1. DNA  is made out of deoxyribose, phosphates and nitrogenous bases. DNA is a large polymer made out of nucleotide monomers and has 2 backbones.The structure of DNA consists of Two strands that intertwine to form a double helix and are anti-parallel.Meaning they are read in the opposite directions. If the first strand is read in the 3′ to 5′ direction that means the second strand will be read in the 5′ to 3′ direction. The Nucleotides ( A, C , G ,T)  join up and form hydrogen bonds between their complementary bases. Bonds with T , and C bonds with G , This is called complementary base pairing.

 

2. This activity helps model the DNA structure clearly because it gives us a better visual of the double helix structure.
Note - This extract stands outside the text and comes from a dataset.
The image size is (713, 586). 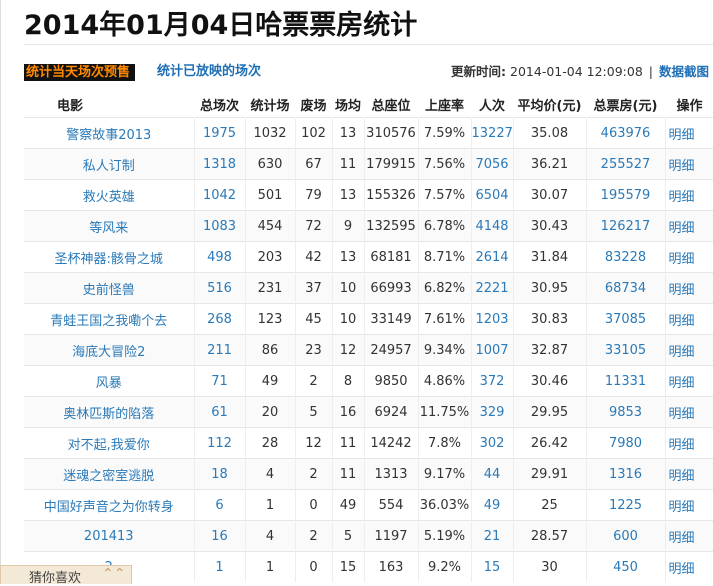 I want to click on guess-you-like-tab: 猜你喜欢 ⌃⌃, so click(x=66, y=576).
The fact that we are creating a 3D model allows us to better observe the complementary base pairing and better understand the concept behind the anti-parallel strands. The color-coded beads that symbolized nitrogen bases help us further our understanding of the purine/pyrimidine bases. Since the purine bases were always shown by 2 beads rather than 1. A possible change that can be implemented to improve this project would be to improve the modeling of the anti-parallel strands. instead of beads that may slip off or move out of place, we could use a white pipe cleaner and color the sides to represent a sugar or phosphate instead of using beads.

 

 

 

 

 

 

DNA REPLICATION:

 

1. DNA replication occurs before a cell divides to ensure all the cell’s genetic information is copied before it can proceed to divide.

 

2. The first step in DNA replication is the unwinding of the double helix. DNA Helicase is responsible for the unwinding of the strand that leaves the nitrogen bases exposed and breaks the hydrogen bonds between them. The second step is Complementary Base pairing,  in which the nucleotides move into place and form H – bonds with their partner nucleotides on the strand. This process is done by DNA polymerase. The third and final step is the joining of adjacent nucleotides by forming sugar-phosphate bonds between them. The leading strand is continuous as the DNA unzips. Meanwhile, the lagging strand forms fragments as the DNA continues to unzip. DNA ligase proceeds to glue any of the fragments that are present. The reason why the process is different for the lagging strand is because of the fragments that form because it is read much slower than the leading strand.

 

 

3. For the complementary base pairing, we used candy to model the DNA polymerase, similarly with the Joining of adjacent nucleotides we also used candy to model the DNA Ligase.